■ Dataset entries:
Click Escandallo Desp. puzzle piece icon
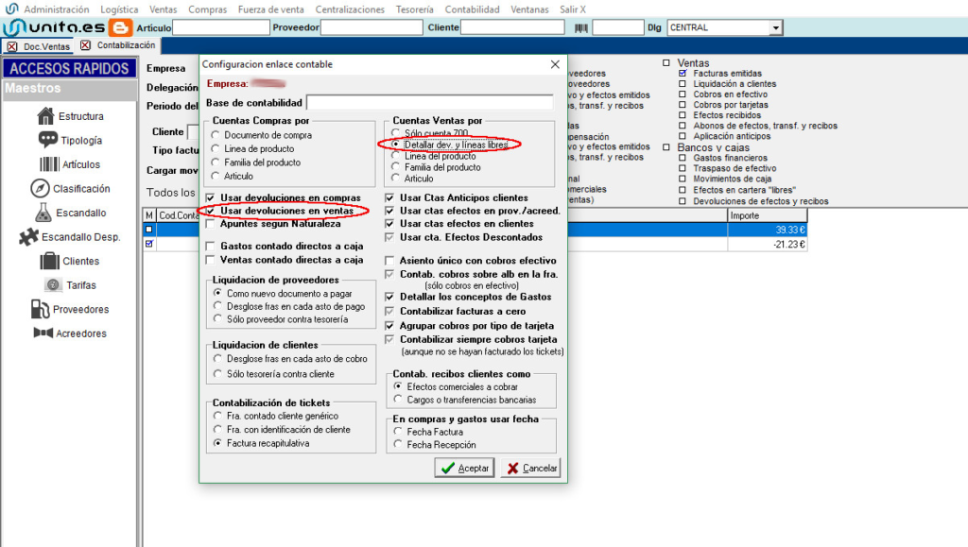968x547 pixels. (x=28, y=236)
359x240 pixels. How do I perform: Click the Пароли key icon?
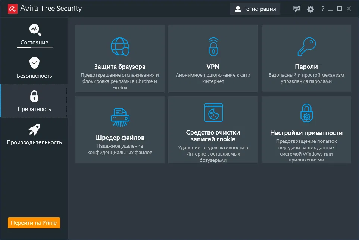coord(306,46)
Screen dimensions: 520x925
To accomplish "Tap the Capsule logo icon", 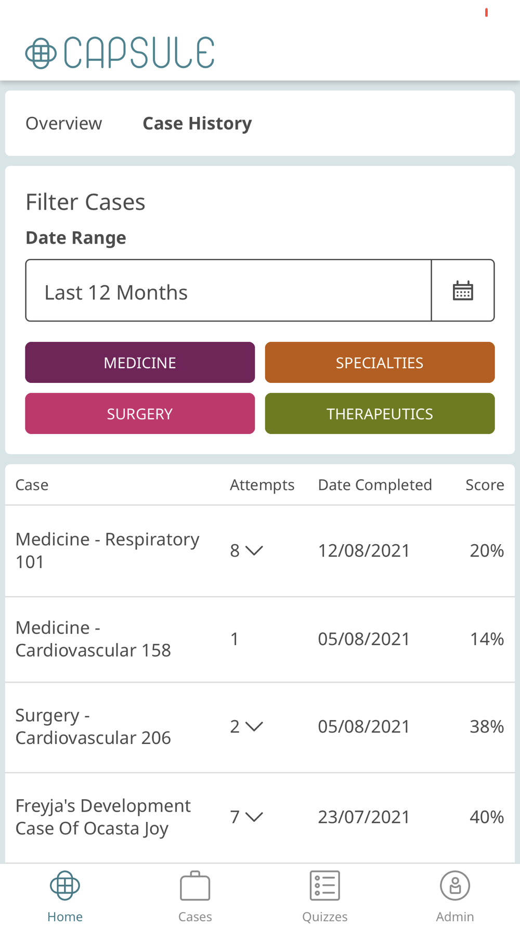I will point(41,53).
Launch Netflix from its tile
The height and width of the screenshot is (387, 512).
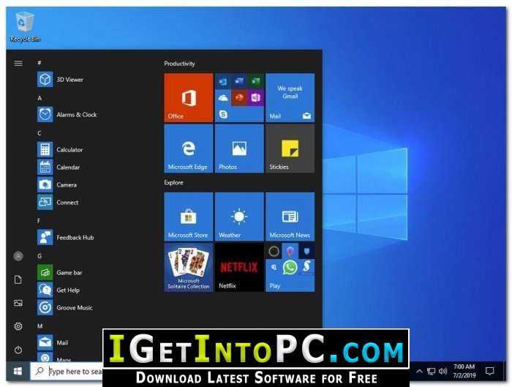tap(238, 268)
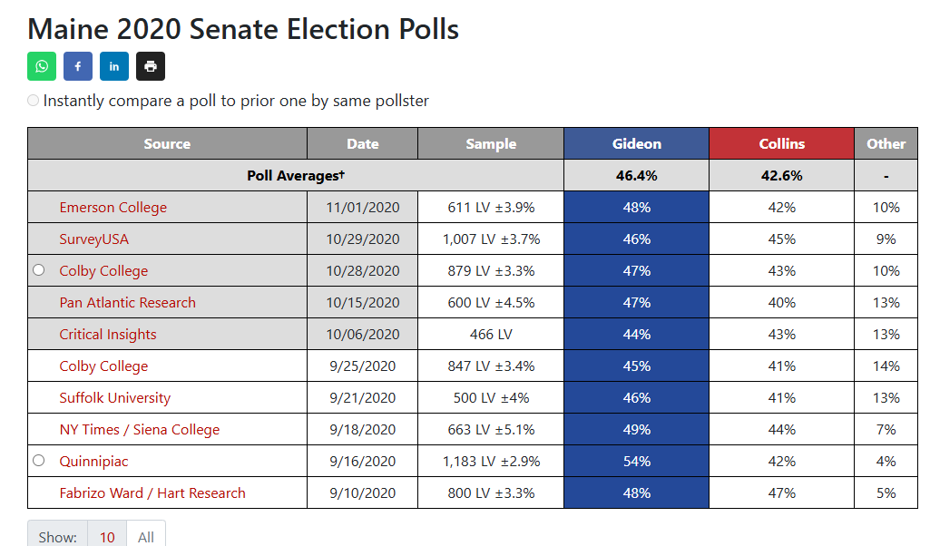Image resolution: width=930 pixels, height=546 pixels.
Task: Click the red Collins column header
Action: (x=782, y=143)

■ Required work: With the pictures excluded, the line containing "Launch Netflix from its tile" and every line after it through the end of the data above are to be transcribed exactly, and nothing more.

■ Solution for this task:
Launch Netflix from its tile
The height and width of the screenshot is (387, 512).
tap(238, 268)
Image resolution: width=930 pixels, height=546 pixels.
Task: Click the red Collins column header
Action: (x=782, y=143)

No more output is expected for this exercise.